Phase 4: Audit (30 minutes)

Check for similar path-based queries elsewhere:

  • PathResolver::get_full_path() - Does it need scoping?
  • File operations (copy/move/delete) - Do they scope by location?
  • Any other directory_paths WHERE path = ? queries

Acceptance Criteria

Phase 1 (Watcher) - COMPLETED

  • Watcher filters locations by current device ID
  • add_location() validates device ownership
  • Builds successfully
  • Device A's location not watched on Device B

Phase 2 (Responder) - TODO

  • All handlers receive location_id parameter
  • resolve_directory_entry_id() scoped by location using entry_closure JOIN
  • resolve_file_entry_id() scoped by location using entry_closure JOIN
  • entry.rs parent lookup scoped by location
  • Integration test passes for multi-device same-path scenario
  • Existing tests still pass
  • Both devices can have same path without cross-contamination

Testing Strategy

Manual Test

# On Device A
sd location add "/Users/jamespine/Desktop"

# On Device B (after sync)
sd sync wait  # Wait for location to sync

# Verify Device B is NOT watching Device A's location
sd watcher status
# Should show 0 watched locations (or only Device B's own locations)

# Create a file on Device B's desktop
touch "/Users/jamespine/Desktop/test.txt"

# Wait a few seconds for watcher
sleep 5

# Query Device A's location entries from Device B
sd --instance jam query entries --location <device-a-location-id>
# Should NOT include test.txt (Device B didn't modify Device A's location)

Integration Test

Run test suite with device ownership checks enabled:

cargo test --lib watcher::test_watcher_respects_device_ownership

Migration Notes

Breaking Change: If any users have been affected by this bug, their databases may contain corrupted entries where Device B modified Device A's location.
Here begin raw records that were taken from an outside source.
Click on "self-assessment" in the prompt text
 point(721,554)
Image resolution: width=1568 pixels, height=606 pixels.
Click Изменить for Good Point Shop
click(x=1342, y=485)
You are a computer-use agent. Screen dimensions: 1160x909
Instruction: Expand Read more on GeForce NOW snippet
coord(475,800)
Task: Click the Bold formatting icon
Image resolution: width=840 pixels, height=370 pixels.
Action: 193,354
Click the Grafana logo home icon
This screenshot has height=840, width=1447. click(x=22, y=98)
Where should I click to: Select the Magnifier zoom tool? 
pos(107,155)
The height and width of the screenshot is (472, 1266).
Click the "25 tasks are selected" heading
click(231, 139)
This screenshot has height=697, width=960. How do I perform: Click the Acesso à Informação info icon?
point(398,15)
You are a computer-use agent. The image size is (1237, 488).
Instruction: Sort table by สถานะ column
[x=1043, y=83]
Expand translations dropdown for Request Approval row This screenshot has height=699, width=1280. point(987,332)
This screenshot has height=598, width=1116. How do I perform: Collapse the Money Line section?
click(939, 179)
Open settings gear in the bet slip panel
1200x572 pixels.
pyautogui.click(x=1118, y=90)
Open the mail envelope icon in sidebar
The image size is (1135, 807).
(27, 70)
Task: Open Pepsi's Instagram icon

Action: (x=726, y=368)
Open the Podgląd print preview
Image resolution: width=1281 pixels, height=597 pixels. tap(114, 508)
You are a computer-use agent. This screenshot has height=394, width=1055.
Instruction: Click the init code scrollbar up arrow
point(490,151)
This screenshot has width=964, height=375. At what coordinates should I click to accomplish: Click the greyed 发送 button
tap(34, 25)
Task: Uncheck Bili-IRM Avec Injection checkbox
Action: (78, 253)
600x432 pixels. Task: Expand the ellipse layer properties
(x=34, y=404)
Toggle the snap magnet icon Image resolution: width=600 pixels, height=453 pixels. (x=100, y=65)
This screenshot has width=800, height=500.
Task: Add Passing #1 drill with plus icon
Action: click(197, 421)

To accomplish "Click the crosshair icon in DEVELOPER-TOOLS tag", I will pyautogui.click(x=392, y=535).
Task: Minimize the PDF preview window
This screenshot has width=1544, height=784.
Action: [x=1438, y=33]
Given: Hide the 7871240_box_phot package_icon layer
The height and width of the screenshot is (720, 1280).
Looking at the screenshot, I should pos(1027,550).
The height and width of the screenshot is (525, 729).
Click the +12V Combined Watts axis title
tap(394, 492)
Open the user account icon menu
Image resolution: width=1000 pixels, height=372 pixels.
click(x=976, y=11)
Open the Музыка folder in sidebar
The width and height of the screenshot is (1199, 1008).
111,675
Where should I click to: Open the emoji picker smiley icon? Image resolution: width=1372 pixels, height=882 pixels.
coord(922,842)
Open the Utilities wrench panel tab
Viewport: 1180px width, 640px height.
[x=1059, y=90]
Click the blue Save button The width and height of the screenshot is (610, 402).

Cleanup Strategy (optional future work):

  1. Query for entries where location.device_id != device_that_created_entry
  2. Mark these as "orphaned" or "corrupted"
  3. Allow user to reassign to correct device or delete

Fix 3: Scope Responder Path Lookups by Location (TODO - CRITICAL)

Problem: The responder's resolve functions query entries by path alone, without location scoping:

Vulnerable functions (core/src/ops/indexing/responder.rs):

  • resolve_directory_entry_id() (line 397) - Used by modify/remove/rename
  • resolve_file_entry_id() (line 415) - Used by modify/remove/rename
  • Parent lookup in entry.rs (line 234) - Used by create

Current behavior (BROKEN):

// Queries by path only - could match ANY device's entry!
directory_paths::Entity::find()
    .filter(directory_paths::Column::Path.eq(path_str))
    .one(db)

Correct approach (like the indexer):

// Scope to location's entry tree using entry_closure
async fn resolve_directory_entry_id_scoped(
    ctx: &impl IndexingCtx,
    abs_path: &Path,
    location_root_entry_id: i32,  // <-- Add this
) -> Result<Option<i32>> {
    let path_str = abs_path.to_string_lossy().to_string();

    // Query directory_paths and JOIN with entry_closure to scope by location
    let result = ctx.library_db()
        .query_one(Statement::from_sql_and_values(
            DbBackend::Sqlite,
            r#"
            SELECT dp.entry_id
            FROM directory_paths dp
            INNER JOIN entry_closure ec ON ec.descendant_id = dp.entry_id
            WHERE dp.path = ?
              AND ec.ancestor_id = ?
            "#,
            vec![path_str.into(), location_root_entry_id.into()],
        ))
        .await?;

    Ok(result.map(|row| row.try_get::<i32>("", "entry_id").ok()).flatten())
}

Implementation plan:

  1. Thread location_id through all responder handlers
  2. Look up location_root_entry_id once at start of each handler
  3. Pass to all resolve functions
  4. Add JOIN with entry_closure to scope queries
  5. Apply same pattern to entry.rs parent lookup

Why this is better than cache:

  • Works across all operations (create/modify/remove/rename)
  • Survives state resets and restarts
  • Database-backed correctness (not in-memory heuristic)
  • Matches proven indexer pattern
  • Prevents cross-device contamination definitively

Status: TODO - requires refactoring responder signatures

Comparison: Indexer vs Responder

Aspect Indexer Responder (Current) Responder (After Fix)
Has location_id? Yes Yes (but unused) Yes (used)
Scoping method entry_closure JOIN None entry_closure JOIN
Cache seeding Yes (line 61-63) Yes (my fix) Yes (keep as optimization)
Path queries scoped? Yes No Yes
Safe for multi-device? Yes No Yes
  • Entry device ownership filtering during sync (separate concern)
  • Sync integrity validation
  • Location transfer ownership on volume move

References